June 4, 2010

In a brief economics course many years ago, I learned that monopolies are bad, with one exception. A patent is a grant of monopoly by government to encourage invention and technical progress. That sounded good to me.

In my work designing electronics, I occasionally came up with a design idea which I thought might be patentable. I tried doing my own searches to see if the idea was already patented.

I soon got lost in a maze of legal and technical language and unfamiliar technologies and gave up. What I learned from that was that patents made such broad claims that it would be easy to infringe on a patent without knowing it, and I couldn’t guess whether my idea had already been patented.

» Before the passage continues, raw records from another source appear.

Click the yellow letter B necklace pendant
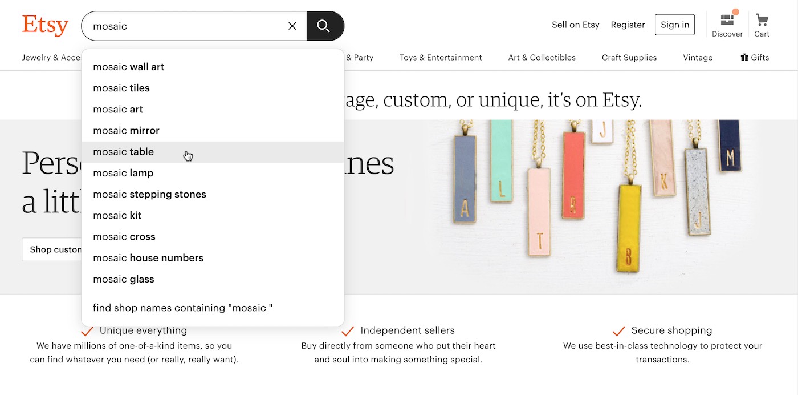 pos(629,228)
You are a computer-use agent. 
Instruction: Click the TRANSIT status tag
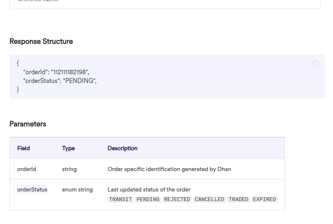pyautogui.click(x=120, y=199)
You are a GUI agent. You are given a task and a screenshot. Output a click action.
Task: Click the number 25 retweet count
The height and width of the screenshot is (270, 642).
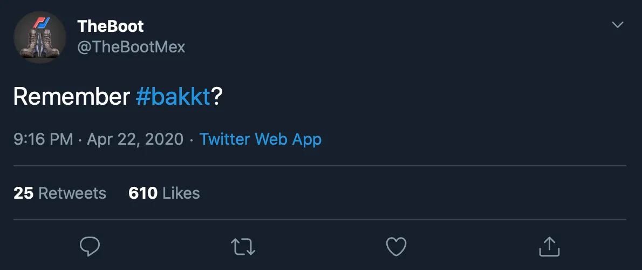(x=23, y=193)
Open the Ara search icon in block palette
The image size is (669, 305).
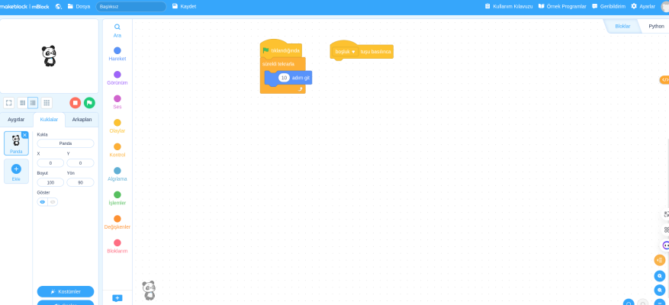117,27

I consulted my company’s legal department. The answer shocked me. If I file a patent, my idea becomes public and anyone can steal it and beat my employer to the market. The cost of a lawsuit to defend my patent would be more than it would be worth.

On the other hand, if we use the idea without patenting it, we could have a competitive advantage at least for a few years, until somebody else managed to steal the idea. Even then, they could not patent the idea and block our competition, if we could simply show that we had put the idea to practical use before their patent application.

In time I learned the other costs of obtaining the patent. To prove first conception, trial, and confirmation of the idea required detailed records of progress in development, dated and witnessed daily. The keeping of such records can slow development to a snail’s pace. Then, writing up a proper patent application is a major chore. A patent search to see if the idea is already patented is another major chore for a specialist.

I also learned that some inventors collected patents like trophies to display, rather than to produce a product.

There are companies that don’t invent or patent or produce anything, but buy up patents simply to collect royalties from companies that infringe their patents.

I have already described the effects of the patent system on the Drug industry in an earlier post, “Incentives and Bureaucracy” posted April 11, 2010. The effects of drug patents in our health system have probably caused hundreds of thousands of deaths and untold misery.

All in all, my conclusion is that patents impede progress more than they encourage it, and like all government grants of monopoly, impede our economic progress in order to transfer wealth to a favored few. In practice, patents are not a good thing.

Problem solving is necessary to progress and prosperity. There are millions like me who enjoy solving problems and will go on doing it regardless of monetary reward or special recognition. Business success will favor the most innovative producers, and technology will improve rapidly, unimpeded by the burden of qualifying for patents.